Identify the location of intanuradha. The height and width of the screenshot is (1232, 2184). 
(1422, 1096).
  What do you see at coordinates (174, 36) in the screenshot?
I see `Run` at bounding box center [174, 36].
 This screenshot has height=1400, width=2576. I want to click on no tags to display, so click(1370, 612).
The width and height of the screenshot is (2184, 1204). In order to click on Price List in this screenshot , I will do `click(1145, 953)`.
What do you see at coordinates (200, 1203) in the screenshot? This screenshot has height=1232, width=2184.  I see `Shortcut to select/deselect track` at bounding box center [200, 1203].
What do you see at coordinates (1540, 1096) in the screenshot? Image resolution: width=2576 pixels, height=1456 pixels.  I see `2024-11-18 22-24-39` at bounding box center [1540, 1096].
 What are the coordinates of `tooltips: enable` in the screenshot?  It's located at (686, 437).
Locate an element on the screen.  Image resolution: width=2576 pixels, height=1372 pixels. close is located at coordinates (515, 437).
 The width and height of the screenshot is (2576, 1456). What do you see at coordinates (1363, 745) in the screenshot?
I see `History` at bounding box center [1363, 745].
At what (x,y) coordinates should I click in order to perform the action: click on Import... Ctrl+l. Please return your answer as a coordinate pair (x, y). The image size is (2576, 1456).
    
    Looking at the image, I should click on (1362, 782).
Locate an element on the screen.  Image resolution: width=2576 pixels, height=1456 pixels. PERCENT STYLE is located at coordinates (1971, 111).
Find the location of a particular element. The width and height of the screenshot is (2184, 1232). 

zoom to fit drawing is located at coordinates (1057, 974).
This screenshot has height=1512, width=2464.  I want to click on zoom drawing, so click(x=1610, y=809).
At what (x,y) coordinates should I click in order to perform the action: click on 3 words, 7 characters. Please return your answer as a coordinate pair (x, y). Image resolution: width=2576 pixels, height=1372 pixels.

# # # #

Task details:
Select every line of the listing above that contains the word "pixels", matching its case exactly.

Final result:
What do you see at coordinates (1540, 1096) in the screenshot? Image resolution: width=2576 pixels, height=1456 pixels.  I see `2024-11-18 22-24-39` at bounding box center [1540, 1096].
Locate an element on the screen.  Image resolution: width=2576 pixels, height=1372 pixels. close is located at coordinates (515, 437).
Locate an element on the screen.  Image resolution: width=2576 pixels, height=1456 pixels. PERCENT STYLE is located at coordinates (1971, 111).
At what (x,y) coordinates should I click in order to perform the action: click on 3 words, 7 characters. Please return your answer as a coordinate pair (x, y). Image resolution: width=2576 pixels, height=1372 pixels.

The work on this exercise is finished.